My boyfriend wants to drive across eight states to visit Yellowstone National Park. We’ll have to camp and stay in cabins, using public restrooms and probably a few coin-operated showers along the way. I think this is an awful idea, because we would risk exposure and because there would be a one-to-one ratio of driving to visiting the park. But he’s only got two weeks before he starts medical school, and he’s determined to do this. It’s going to hurt him when I let him down and back out of this plan, especially since I’ve already been ambivalent for the past few weeks and he’s felt frustrated about my lack of certainty. I feel so fucking guilty saying no. I know it’s shitty of me to have flip flopped on this, but I was fucking confused. How could he think this was a good idea? So I want to ask in case I’m missing something: what are your thoughts? Bad idea? Great idea? We won’t have a chance to visit a park together in the summer for the next four years at the minimum.
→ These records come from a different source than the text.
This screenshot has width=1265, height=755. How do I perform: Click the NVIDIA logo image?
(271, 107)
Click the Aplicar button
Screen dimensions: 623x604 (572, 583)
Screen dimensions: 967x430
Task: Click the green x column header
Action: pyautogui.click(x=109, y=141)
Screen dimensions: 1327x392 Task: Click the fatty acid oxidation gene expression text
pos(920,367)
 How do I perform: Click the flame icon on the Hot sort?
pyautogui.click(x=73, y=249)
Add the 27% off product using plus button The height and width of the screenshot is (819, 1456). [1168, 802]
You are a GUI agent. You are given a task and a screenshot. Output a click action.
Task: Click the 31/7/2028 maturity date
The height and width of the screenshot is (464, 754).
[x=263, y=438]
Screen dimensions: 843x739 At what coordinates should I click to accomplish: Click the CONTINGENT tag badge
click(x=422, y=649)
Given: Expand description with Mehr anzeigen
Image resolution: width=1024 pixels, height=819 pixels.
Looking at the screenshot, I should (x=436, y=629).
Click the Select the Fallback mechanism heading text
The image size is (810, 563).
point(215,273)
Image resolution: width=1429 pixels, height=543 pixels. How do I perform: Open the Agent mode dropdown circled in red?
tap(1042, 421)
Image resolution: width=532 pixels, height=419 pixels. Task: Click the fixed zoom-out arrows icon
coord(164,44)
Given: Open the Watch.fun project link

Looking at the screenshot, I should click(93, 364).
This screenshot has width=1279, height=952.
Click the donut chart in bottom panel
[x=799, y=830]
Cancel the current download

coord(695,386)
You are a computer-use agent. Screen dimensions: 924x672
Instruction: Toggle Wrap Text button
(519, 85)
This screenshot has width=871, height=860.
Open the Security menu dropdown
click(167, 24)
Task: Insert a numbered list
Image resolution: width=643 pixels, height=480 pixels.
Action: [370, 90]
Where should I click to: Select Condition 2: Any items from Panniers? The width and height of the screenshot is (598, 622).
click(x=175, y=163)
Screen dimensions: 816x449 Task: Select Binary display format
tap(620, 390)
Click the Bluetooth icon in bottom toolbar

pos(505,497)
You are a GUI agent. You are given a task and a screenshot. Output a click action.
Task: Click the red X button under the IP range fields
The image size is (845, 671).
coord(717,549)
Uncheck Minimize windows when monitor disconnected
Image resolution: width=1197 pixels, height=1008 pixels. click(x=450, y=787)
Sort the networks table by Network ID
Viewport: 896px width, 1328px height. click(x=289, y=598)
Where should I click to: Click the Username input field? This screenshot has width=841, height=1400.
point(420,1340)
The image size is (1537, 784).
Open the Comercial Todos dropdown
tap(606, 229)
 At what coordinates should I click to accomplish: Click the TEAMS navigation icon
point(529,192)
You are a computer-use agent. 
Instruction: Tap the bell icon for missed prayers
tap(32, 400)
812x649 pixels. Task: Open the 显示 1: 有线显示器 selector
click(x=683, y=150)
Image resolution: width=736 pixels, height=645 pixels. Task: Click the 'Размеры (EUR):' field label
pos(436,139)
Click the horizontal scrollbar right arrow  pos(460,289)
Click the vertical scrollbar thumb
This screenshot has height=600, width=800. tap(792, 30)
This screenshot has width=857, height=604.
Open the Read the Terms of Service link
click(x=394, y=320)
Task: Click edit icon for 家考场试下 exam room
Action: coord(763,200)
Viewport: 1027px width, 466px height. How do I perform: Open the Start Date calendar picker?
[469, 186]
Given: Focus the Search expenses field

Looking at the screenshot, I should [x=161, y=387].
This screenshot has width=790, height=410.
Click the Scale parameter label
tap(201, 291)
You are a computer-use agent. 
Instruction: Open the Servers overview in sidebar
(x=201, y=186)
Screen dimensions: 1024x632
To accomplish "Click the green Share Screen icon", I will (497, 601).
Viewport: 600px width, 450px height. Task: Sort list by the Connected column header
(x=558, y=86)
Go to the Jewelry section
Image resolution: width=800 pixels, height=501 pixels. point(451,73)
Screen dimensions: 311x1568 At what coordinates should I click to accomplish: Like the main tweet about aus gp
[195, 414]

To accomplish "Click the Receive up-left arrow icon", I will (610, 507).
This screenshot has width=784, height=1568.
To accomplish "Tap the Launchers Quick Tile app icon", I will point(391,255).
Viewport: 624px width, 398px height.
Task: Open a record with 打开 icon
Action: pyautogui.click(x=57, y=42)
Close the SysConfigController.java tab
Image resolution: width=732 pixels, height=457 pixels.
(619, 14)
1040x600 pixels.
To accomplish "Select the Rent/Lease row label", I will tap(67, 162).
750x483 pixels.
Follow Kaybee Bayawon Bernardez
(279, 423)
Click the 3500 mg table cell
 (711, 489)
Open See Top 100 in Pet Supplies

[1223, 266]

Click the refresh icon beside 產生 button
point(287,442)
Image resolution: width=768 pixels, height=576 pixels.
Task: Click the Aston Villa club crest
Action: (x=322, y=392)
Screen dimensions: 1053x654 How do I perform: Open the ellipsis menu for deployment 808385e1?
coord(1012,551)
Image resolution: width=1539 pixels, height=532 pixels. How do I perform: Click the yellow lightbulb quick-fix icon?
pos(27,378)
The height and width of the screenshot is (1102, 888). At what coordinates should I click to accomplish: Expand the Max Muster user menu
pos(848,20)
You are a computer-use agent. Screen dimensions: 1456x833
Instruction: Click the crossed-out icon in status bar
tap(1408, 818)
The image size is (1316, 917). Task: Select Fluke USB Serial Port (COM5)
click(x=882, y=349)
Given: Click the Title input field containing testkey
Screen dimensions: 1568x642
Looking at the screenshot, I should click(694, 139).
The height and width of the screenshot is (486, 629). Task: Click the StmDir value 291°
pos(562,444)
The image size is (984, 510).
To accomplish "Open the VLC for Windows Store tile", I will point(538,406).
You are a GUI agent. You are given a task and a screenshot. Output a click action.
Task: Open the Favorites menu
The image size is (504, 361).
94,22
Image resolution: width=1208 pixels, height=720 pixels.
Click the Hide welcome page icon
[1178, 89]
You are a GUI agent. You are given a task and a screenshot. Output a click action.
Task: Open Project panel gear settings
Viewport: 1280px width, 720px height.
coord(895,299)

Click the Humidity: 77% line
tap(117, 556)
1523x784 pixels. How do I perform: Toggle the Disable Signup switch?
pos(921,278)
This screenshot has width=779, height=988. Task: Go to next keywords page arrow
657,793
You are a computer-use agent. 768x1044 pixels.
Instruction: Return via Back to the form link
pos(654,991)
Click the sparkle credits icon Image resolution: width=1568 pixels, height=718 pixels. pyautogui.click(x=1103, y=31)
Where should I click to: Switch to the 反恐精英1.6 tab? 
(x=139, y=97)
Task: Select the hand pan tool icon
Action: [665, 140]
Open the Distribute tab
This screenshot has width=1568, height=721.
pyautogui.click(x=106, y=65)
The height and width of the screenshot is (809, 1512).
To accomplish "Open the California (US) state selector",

This kind of long-distance camping trip sounds like a waking nightmare under normal circumstances, so I would have said fuck no from the jump, but hey, different strokes for different Subaru drivers, I suppose.
I can’t quite tell if your ambivalence is genuinely COVID-based or if you share my general aversion to camping as a lifestyle choice. In other words, are you using the pandemic as cover for a fundamental compatibility issue? Is this dude too crunchy for you? Are you fully prepared for the intense emotional labor and unending string of compromises you will be expected to endure as the girlfriend of a medical student? Are you worried that he’s secretly bought a ring and is packing his best flannel shirt for a scenic trail proposal 100 miles from the nearest nail salon?
I hope I’m wrong. I hope you’re deeply in love. I hope the two of you wear matching Teva sandals and enjoy the same flavor granola bars. That would be adorable, and I would encourage you to join him on this trip to Yellowstone. However, if there are deeper issues that need to be addressed, let’s not avoid them by pretending your anxiety is due to the pandemic, because we both know you can safely visit a mostly-empty, middle-of-nowhere National Park by following some pretty basic hygiene and social distancing guidelines.
Be brutally honest with yourself, and then be brutally honest with your boyfriend. Would you want to go on this trip if there were no pandemic? I can’t know what’s in your heart, and obviously I’m biased against any venture involving coin-operated showers, but your faltering tone is not lost on me. You and your boyfriend are at the cusp of a really difficult four years. Medical school decimates long-term relationships, and if the two of you can’t get your shit together over a little road trip, I wouldn’t bet on you being there for his graduation. That’s not me telling you to go camping. That’s me telling you to improve your communication and conflict management skills.